No laws exist for common law unions in Quebec
The need for companionship does not diminish with age and an increasing number of people are entering into a committed relationship for the second and third time. A frequent question is: should we marry or just live together?
Marriage is defined by law as “the lawful union of two persons to the exclusion of all others.” The common law relationship has been defined as co-habitation with an element of permanence. What are the legal differences between the two?
Entering into marriage is a formal procedure carried out by a legally authorized person and requires that the free consent of both parties be declared openly in the presence of at least two witnesses. In the case of a common law relationship, two people decide to live together. They set up house and make their own financial arrangements. They may or may not enter into a written agreement. They consider themselves married but the law of Quebec does not.

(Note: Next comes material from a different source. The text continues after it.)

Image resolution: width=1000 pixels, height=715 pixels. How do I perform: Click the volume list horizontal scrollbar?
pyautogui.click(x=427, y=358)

In all other Canadian provinces two people can declare themselves to be married common law and the union will have the same effect as a regular marriage.
In Quebec, a common law marriage does not really exist. Although some social legislation does include common law couples, no laws exist setting out the rights and obligations of the parties one towards the other. This means that when the common law relationship breaks up, there is no obligation for one to provide support to the other, regardless of the difference in their respective incomes and regardless of the number of years they have been living together.

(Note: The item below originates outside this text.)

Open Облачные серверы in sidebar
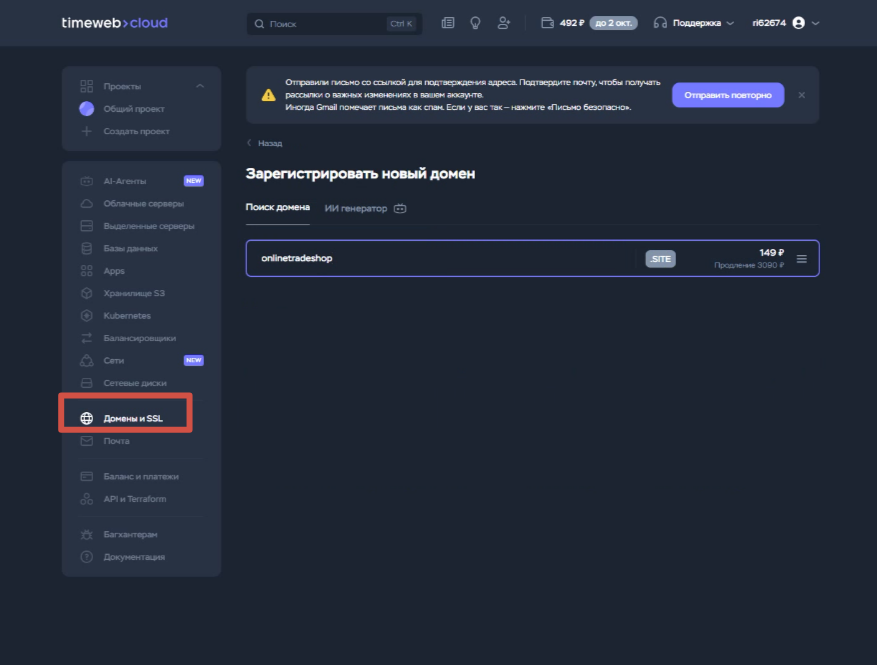This screenshot has width=877, height=665. [143, 204]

Neither is the family residence protected as it is in the case of married couples. This means that if the family home belongs exclusively to one of the parties, the other can be forced to leave. This may not seem fair but the position has been justified by the courts on the grounds that common law relationships are a threat to the institution of marriage, that unmarried couples do not make the same commitment as those who marry and therefore the rights and duties created by marriage should not follow. The theory is that where the choice of two people is to live common law, it is because they do not want to incur the obligations that result from marriage. Consequently, to presume that common law couples want to be bound by the same obligations as married couples would be contrary to that choice.
The decision to marry includes the acceptance of various legal consequences of the formalized marriage, including the obligation of mutual support between the spouses. Where individuals choose not to marry, it would undermine the choice they have made if the state were to impose upon them the very same burdens and benefits which it imposes upon married persons.

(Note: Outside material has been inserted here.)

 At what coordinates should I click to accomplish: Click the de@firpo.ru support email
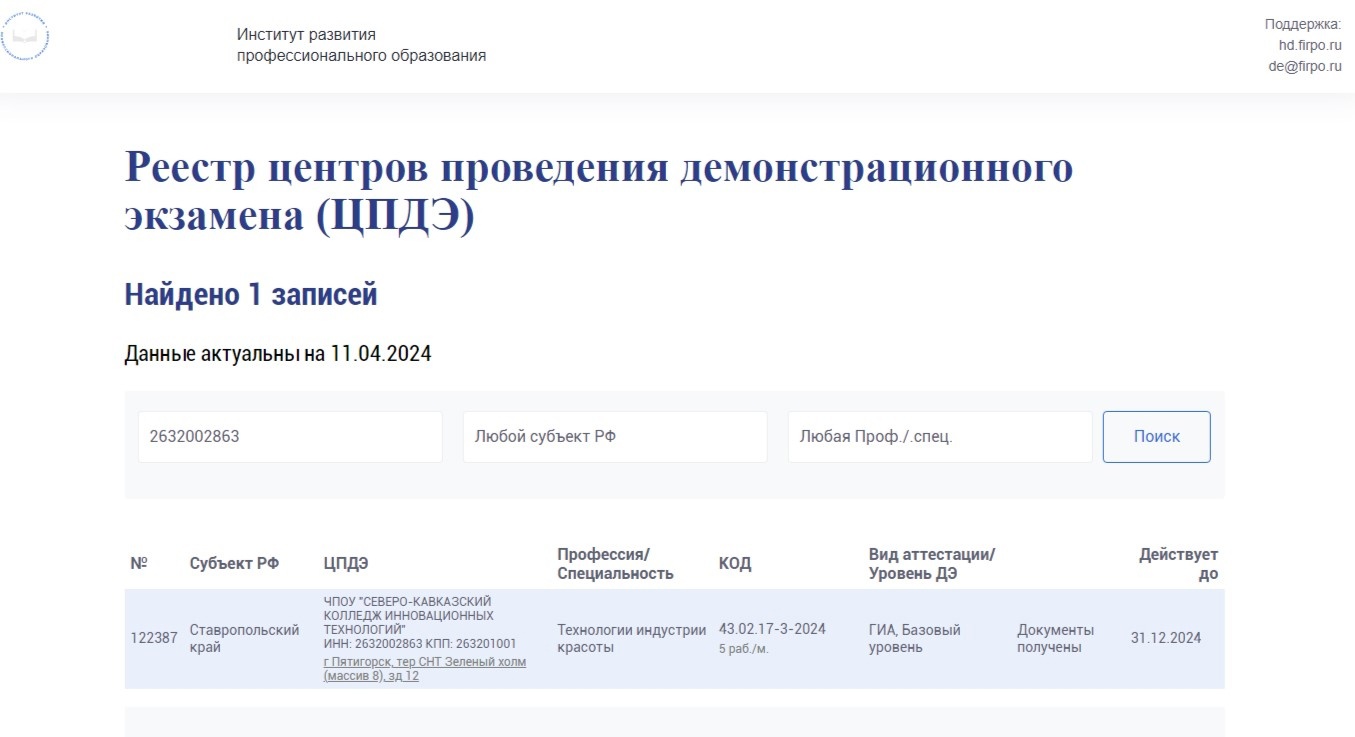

Statistics show that, In Quebec, about 30% of relationships are common law. Interestingly, it was the Council on the Status of Women back in 1991 that lobbied against granting legal recognition to common law couples on the grounds that it went against the autonomy, equality, and freedom of choice of women.
The time will come when the law will catch up with reality. Meanwhile common law couples be well advised to enter into a co-habitation contract as they begin life together.
Joyce Blond Frank is a Montreal attorney specializing in family and elder law.